- **Task list**:
- a) Answer these questions from the passage on the HIV vaccine, one line each:
(i) In what year did Robert Gallo co-discover HIV as the root cause of AIDS?
(ii) At which institute did Gallo and his team develop the vaccine?
(iii) What does the vaccine stop the virus from infiltrating?
- b) Write a continuation of the passage on the HIV vaccine that picks up after its final sentence.

- **Passage for review**:
A vaccine aimed at protecting against HIV will soon enter the human trial stage.
It’s the result of fifteen years work by Dr. Robert Gallo, who in 1984 co-discovered the HIV virus as the root cause of the AIDS epidemic. Gallo later went on to develop blood tests that could detect the virus in patients, but his latest body of work could render those tests obsolete.
Three decades after his pioneering work, Gallo and a team of researchers at the University of Maryland School of Medicine’s Institute of Human Virology have developed a vaccine that they believe could stop the HIV virus in its tracks.
Gallo’s vaccine works by inhibiting the virus from infiltrating the body’s T-cells, which are a key part of our immune systems. Other vaccines have tended to focus on treating specific strains of the virus, but Gallo’s method would be universal in approach — albeit for those strains of the virus classed as HIV-1.

- **Recorded information**:

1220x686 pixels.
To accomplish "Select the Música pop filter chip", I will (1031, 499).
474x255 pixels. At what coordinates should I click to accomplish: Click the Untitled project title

- **Responses by item number**:
- a)
(i) 1984
(ii) The Institute of Human Virology at the University of Maryland School of Medicine
(iii) The body's T-cells

- b)
“Our HIV/AIDS vaccine candidate is designed to bind to the virus at the moment of infection, when many of the different strains of HIV found around the world can be neutralized,” Gallo said in a statement. “We believe this mechanism is a major prerequisite for an effective HIV preventive vaccine.”
Gallo told Science magazine that the trial would involve 60 people in its initial stage, with participants being monitored for immune system responses to the “full-length single chain” vaccine.
Asked why his vaccine took so long to bring to human trials, Gallo reveals a pragmatic reason — they wanted to be completely sure, through testing on monkeys and gaining funding, that the trial would be worth it.
“Was anything a lack of courage?” he said. “Sure. We wanted more and more answers before going into people.”